------ AVAILABLE DATA

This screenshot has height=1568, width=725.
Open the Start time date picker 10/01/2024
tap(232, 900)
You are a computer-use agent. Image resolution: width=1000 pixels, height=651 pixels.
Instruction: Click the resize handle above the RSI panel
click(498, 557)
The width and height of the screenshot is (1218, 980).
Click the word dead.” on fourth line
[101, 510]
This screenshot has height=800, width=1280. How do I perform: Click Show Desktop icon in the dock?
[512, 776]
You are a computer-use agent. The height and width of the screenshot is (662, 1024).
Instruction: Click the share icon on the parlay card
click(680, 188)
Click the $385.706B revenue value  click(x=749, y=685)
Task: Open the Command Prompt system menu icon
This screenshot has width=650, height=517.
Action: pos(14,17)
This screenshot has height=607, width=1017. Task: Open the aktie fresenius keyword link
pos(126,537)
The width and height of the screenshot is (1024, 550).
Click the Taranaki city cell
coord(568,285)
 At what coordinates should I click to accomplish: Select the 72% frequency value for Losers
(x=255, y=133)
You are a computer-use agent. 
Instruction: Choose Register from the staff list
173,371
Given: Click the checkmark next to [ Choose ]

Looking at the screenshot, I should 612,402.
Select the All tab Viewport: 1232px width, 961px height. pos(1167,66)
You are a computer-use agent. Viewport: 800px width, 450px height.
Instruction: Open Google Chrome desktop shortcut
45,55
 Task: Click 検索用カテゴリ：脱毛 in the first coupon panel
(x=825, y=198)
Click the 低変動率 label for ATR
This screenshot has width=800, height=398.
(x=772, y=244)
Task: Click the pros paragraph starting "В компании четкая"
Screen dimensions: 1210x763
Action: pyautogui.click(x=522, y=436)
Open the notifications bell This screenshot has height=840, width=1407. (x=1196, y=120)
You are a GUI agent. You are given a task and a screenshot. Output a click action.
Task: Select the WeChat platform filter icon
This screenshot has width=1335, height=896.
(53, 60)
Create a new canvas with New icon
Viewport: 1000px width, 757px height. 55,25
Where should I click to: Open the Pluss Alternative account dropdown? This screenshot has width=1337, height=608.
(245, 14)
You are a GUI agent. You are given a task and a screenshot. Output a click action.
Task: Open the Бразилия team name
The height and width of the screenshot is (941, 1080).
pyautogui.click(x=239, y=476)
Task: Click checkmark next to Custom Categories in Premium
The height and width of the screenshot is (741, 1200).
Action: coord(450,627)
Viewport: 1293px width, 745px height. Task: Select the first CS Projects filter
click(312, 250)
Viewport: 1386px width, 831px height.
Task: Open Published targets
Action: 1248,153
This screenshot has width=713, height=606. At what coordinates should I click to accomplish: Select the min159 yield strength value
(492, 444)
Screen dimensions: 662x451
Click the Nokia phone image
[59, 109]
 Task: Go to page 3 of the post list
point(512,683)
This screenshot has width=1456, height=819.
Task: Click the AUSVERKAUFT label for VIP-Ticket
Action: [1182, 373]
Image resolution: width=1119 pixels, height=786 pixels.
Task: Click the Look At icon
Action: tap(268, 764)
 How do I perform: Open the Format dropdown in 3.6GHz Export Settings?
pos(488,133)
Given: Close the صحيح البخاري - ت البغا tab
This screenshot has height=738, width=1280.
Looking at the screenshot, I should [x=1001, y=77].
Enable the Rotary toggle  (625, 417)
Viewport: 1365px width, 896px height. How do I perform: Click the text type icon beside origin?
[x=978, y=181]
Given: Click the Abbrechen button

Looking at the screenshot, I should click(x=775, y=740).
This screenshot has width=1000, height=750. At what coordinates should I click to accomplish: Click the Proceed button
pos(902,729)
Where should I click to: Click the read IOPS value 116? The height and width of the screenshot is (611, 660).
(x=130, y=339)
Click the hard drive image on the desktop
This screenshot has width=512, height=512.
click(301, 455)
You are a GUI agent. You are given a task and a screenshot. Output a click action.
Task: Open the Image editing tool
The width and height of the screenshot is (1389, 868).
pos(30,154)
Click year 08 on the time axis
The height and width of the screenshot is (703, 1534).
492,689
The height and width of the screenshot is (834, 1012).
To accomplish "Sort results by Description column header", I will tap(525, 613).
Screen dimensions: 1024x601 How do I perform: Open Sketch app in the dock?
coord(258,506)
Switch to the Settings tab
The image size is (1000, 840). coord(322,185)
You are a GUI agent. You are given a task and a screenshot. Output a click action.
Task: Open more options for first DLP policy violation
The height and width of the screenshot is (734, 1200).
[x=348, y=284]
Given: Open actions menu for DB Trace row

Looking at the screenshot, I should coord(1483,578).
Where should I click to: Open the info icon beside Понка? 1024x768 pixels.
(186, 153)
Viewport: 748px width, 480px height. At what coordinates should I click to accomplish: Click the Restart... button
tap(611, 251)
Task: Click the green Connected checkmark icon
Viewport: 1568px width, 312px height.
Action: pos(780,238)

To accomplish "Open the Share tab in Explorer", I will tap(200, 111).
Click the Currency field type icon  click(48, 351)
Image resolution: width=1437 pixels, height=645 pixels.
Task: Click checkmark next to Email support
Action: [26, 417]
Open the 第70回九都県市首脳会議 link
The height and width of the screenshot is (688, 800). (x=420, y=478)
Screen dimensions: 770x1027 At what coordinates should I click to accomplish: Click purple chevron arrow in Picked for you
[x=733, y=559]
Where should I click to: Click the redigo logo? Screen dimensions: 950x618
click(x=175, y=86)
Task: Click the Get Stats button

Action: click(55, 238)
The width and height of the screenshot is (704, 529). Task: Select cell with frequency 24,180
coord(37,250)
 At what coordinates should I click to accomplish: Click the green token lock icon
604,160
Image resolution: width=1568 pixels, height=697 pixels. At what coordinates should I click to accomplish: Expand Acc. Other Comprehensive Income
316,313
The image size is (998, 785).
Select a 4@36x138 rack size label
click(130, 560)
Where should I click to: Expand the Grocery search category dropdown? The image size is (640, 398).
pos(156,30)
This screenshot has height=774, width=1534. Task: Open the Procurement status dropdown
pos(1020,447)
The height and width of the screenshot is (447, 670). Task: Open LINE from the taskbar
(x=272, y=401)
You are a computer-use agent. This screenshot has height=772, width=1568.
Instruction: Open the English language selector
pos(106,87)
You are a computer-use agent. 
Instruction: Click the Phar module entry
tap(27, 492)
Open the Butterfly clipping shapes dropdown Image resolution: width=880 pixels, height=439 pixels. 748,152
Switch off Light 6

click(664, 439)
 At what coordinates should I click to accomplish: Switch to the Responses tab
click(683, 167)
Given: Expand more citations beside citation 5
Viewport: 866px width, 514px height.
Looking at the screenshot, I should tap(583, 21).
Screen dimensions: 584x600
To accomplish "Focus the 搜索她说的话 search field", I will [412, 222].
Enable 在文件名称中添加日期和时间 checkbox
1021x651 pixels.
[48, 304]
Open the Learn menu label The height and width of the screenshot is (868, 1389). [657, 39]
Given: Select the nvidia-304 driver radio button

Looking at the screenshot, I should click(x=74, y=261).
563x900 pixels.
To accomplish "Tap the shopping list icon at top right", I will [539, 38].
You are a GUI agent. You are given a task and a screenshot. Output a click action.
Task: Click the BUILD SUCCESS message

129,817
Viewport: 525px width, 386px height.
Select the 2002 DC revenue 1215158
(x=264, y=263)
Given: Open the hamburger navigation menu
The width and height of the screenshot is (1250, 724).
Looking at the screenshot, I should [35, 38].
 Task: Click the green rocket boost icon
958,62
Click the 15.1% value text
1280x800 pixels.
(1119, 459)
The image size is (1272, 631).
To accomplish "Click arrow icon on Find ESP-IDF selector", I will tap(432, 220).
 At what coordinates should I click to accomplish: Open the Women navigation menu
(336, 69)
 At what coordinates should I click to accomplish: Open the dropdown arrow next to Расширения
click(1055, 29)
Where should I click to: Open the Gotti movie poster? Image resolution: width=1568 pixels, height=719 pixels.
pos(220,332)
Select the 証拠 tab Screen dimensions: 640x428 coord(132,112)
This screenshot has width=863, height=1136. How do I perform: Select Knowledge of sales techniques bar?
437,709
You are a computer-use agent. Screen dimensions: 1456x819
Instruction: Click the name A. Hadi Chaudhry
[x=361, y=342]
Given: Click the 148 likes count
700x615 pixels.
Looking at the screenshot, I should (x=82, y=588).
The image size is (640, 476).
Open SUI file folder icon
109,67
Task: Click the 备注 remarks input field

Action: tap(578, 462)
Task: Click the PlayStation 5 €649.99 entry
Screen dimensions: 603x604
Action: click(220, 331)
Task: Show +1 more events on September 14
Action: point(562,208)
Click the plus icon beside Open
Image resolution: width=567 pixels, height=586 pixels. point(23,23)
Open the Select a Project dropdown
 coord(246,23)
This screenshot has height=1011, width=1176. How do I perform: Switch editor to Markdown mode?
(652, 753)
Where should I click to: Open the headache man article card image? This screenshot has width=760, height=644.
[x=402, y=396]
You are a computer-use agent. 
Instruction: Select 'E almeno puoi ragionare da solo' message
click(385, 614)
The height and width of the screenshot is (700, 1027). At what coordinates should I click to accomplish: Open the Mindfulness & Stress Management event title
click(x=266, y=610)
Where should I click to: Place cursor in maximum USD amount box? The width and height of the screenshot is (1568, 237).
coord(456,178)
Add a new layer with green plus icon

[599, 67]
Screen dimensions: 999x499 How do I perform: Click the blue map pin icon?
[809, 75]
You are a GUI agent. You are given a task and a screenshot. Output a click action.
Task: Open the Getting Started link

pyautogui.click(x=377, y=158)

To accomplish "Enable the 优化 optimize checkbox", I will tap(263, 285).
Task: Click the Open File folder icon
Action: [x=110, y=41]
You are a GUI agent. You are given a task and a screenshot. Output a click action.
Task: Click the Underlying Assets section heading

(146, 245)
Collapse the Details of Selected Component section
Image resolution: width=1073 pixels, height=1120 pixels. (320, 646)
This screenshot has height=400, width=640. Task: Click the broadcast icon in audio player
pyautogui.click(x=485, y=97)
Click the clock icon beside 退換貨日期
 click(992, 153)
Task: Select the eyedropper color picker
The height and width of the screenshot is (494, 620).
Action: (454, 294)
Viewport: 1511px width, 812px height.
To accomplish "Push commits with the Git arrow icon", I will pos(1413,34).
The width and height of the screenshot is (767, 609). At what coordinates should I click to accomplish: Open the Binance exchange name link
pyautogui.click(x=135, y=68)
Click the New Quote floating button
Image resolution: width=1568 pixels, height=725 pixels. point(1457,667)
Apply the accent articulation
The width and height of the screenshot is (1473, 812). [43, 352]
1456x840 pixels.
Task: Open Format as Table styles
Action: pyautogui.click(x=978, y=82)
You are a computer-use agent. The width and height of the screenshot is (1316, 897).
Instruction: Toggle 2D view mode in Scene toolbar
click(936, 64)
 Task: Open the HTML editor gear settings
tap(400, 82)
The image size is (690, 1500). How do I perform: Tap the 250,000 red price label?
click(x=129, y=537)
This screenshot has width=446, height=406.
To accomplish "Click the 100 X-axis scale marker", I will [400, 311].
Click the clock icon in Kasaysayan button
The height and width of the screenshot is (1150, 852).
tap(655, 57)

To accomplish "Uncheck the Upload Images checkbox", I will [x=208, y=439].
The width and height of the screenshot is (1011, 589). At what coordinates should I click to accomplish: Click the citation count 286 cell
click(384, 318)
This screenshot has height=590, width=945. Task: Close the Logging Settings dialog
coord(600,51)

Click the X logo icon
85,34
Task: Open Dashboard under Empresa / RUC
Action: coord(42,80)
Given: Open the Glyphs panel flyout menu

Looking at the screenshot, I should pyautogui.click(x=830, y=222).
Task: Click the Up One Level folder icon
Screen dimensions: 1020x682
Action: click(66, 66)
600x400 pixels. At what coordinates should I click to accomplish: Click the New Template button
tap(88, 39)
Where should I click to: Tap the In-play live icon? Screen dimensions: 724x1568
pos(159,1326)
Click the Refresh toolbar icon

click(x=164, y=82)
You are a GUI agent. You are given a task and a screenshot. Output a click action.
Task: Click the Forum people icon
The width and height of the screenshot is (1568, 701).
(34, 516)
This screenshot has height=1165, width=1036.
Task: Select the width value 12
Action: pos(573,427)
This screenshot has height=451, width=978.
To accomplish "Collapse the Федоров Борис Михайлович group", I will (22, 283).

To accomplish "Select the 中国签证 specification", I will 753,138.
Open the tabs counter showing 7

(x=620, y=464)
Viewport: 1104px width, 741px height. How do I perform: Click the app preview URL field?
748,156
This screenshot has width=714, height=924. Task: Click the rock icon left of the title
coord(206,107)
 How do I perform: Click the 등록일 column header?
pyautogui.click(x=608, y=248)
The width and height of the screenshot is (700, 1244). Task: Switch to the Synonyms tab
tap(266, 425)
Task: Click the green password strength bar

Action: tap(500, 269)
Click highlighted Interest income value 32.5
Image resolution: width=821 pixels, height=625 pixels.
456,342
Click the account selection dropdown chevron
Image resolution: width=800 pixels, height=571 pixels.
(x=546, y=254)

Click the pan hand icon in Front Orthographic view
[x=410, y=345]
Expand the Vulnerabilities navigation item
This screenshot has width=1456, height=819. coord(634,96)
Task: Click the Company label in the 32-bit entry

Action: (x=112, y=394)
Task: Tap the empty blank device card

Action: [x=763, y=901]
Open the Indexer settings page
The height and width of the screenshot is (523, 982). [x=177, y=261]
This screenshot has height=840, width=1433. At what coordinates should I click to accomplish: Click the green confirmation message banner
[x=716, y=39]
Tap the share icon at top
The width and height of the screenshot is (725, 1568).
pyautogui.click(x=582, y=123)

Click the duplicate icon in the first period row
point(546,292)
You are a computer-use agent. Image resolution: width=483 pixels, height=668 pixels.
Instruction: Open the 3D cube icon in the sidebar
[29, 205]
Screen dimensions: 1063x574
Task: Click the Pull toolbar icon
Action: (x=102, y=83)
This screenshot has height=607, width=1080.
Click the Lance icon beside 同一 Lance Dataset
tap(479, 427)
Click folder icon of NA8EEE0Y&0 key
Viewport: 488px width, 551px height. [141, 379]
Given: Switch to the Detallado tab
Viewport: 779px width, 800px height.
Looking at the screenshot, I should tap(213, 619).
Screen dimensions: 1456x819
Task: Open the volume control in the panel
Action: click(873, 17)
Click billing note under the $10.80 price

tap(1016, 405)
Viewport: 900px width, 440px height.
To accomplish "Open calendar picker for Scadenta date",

------------

WHAT YOU NEED TO DO: Repeat exactly the lines above from the one with "1021x651 pixels." up to and including the one with "The image size is (1272, 631).". No other line belongs in the reply.

WRITTEN REPLY:
1021x651 pixels.
[48, 304]
Open the Learn menu label The height and width of the screenshot is (868, 1389). [657, 39]
Given: Select the nvidia-304 driver radio button

Looking at the screenshot, I should click(x=74, y=261).
563x900 pixels.
To accomplish "Tap the shopping list icon at top right", I will [539, 38].
You are a GUI agent. You are given a task and a screenshot. Output a click action.
Task: Click the BUILD SUCCESS message

129,817
Viewport: 525px width, 386px height.
Select the 2002 DC revenue 1215158
(x=264, y=263)
Given: Open the hamburger navigation menu
The width and height of the screenshot is (1250, 724).
Looking at the screenshot, I should [35, 38].
 Task: Click the green rocket boost icon
958,62
Click the 15.1% value text
1280x800 pixels.
(1119, 459)
The image size is (1272, 631).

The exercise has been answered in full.